# Records to process
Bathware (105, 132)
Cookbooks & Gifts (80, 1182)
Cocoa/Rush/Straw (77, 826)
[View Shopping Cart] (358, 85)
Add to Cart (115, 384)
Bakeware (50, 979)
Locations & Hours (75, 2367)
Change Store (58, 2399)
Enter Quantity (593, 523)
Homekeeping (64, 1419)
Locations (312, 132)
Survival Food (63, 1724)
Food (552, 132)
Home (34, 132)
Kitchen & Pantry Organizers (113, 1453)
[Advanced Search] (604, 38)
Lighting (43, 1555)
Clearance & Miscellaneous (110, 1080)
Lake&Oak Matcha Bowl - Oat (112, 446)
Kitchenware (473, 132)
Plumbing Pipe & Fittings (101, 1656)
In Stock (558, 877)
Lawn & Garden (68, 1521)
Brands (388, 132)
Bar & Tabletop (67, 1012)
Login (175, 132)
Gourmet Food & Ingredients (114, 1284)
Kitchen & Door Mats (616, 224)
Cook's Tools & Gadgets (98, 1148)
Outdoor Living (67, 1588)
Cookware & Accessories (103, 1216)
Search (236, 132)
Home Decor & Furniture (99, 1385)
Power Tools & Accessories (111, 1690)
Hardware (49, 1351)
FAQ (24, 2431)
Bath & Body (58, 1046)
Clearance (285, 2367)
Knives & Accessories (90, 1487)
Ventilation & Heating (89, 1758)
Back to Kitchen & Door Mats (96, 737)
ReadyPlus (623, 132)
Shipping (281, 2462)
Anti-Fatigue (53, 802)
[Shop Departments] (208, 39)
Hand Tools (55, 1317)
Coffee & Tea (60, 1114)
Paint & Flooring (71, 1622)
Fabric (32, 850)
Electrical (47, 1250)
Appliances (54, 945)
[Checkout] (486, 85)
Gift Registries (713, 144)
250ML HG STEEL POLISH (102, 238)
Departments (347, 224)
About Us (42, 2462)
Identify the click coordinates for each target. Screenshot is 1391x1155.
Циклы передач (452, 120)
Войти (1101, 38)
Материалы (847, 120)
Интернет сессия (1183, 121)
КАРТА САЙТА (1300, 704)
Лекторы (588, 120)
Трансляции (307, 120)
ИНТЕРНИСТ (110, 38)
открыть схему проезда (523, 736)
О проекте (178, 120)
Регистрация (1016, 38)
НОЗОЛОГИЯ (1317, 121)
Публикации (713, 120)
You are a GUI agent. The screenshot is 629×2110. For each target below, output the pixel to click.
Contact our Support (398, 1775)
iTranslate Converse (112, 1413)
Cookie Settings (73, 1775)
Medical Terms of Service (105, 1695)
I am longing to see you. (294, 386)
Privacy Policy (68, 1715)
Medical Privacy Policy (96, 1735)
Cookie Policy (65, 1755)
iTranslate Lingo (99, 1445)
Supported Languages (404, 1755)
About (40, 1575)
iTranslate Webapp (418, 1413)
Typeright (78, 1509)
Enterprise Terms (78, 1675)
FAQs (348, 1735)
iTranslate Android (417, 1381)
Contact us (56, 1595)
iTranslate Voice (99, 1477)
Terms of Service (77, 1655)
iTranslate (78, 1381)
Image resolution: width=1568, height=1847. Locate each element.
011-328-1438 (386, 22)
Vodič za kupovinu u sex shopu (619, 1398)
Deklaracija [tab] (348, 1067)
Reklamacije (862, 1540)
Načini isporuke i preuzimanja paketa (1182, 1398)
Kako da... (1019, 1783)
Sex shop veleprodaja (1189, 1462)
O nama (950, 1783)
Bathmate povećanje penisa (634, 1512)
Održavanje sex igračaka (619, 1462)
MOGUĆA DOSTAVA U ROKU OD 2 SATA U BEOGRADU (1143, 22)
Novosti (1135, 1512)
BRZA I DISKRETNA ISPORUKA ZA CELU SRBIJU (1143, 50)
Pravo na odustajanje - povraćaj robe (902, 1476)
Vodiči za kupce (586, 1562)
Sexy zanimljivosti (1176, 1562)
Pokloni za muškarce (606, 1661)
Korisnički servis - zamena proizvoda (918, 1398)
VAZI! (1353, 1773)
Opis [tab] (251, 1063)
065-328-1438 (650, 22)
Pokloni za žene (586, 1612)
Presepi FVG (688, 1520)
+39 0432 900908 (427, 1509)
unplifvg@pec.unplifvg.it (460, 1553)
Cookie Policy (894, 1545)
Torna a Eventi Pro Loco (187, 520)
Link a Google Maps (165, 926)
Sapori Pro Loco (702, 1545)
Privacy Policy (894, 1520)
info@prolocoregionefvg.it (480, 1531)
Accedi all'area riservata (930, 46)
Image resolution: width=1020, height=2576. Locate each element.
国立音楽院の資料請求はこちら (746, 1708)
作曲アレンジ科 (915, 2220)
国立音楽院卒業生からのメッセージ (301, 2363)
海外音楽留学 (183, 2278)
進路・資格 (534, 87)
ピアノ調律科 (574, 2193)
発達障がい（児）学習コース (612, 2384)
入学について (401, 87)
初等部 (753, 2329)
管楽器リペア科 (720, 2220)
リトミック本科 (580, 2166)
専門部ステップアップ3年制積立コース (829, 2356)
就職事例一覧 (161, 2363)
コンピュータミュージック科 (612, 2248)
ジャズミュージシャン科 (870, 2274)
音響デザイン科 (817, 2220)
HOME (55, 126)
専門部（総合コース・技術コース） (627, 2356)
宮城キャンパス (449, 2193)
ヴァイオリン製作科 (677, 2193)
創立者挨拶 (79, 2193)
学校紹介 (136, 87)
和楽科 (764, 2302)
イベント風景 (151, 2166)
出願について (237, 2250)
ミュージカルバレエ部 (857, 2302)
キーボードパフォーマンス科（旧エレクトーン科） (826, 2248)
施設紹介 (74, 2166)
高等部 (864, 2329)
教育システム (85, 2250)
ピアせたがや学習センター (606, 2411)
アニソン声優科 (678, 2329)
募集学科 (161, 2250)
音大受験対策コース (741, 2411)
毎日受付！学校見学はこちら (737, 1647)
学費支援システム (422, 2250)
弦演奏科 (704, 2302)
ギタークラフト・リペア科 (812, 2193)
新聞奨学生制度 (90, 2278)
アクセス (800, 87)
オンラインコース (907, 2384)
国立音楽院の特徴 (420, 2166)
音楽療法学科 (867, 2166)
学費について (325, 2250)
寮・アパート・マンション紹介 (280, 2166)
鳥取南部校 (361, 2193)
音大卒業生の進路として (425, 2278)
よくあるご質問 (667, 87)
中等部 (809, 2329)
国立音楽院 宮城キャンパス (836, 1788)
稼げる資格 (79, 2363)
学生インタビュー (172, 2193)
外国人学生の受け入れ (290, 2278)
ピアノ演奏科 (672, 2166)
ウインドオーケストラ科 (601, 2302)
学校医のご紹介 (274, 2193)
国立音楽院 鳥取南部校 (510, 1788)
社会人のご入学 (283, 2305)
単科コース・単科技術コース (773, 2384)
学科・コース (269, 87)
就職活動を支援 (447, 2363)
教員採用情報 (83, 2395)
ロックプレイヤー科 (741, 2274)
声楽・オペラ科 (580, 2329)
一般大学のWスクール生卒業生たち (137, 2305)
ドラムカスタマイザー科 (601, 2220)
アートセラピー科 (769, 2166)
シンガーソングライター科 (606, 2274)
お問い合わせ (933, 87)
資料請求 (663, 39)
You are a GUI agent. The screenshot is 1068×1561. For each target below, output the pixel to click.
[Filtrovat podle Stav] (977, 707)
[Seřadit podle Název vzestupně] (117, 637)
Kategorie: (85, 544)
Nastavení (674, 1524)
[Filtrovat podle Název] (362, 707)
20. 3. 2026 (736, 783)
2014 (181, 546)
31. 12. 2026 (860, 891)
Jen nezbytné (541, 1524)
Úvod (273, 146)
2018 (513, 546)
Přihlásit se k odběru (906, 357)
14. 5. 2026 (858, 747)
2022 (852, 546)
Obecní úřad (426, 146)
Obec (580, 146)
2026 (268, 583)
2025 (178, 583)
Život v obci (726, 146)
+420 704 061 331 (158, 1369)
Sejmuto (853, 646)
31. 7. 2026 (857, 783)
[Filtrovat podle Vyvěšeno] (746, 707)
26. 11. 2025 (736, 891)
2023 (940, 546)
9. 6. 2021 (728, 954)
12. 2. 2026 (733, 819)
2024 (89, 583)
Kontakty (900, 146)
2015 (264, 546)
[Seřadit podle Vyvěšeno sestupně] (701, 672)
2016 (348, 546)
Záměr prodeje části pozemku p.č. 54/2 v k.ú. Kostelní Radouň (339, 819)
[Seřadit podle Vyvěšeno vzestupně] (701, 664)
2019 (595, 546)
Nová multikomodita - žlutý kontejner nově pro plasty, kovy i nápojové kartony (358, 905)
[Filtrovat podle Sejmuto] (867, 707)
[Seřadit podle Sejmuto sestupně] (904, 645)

# To do
Pick out every row above that contains the word "Terms", and copy each of those rows in full.

# Output of the exercise
Medical Terms of Service (105, 1695)
Enterprise Terms (78, 1675)
Terms of Service (77, 1655)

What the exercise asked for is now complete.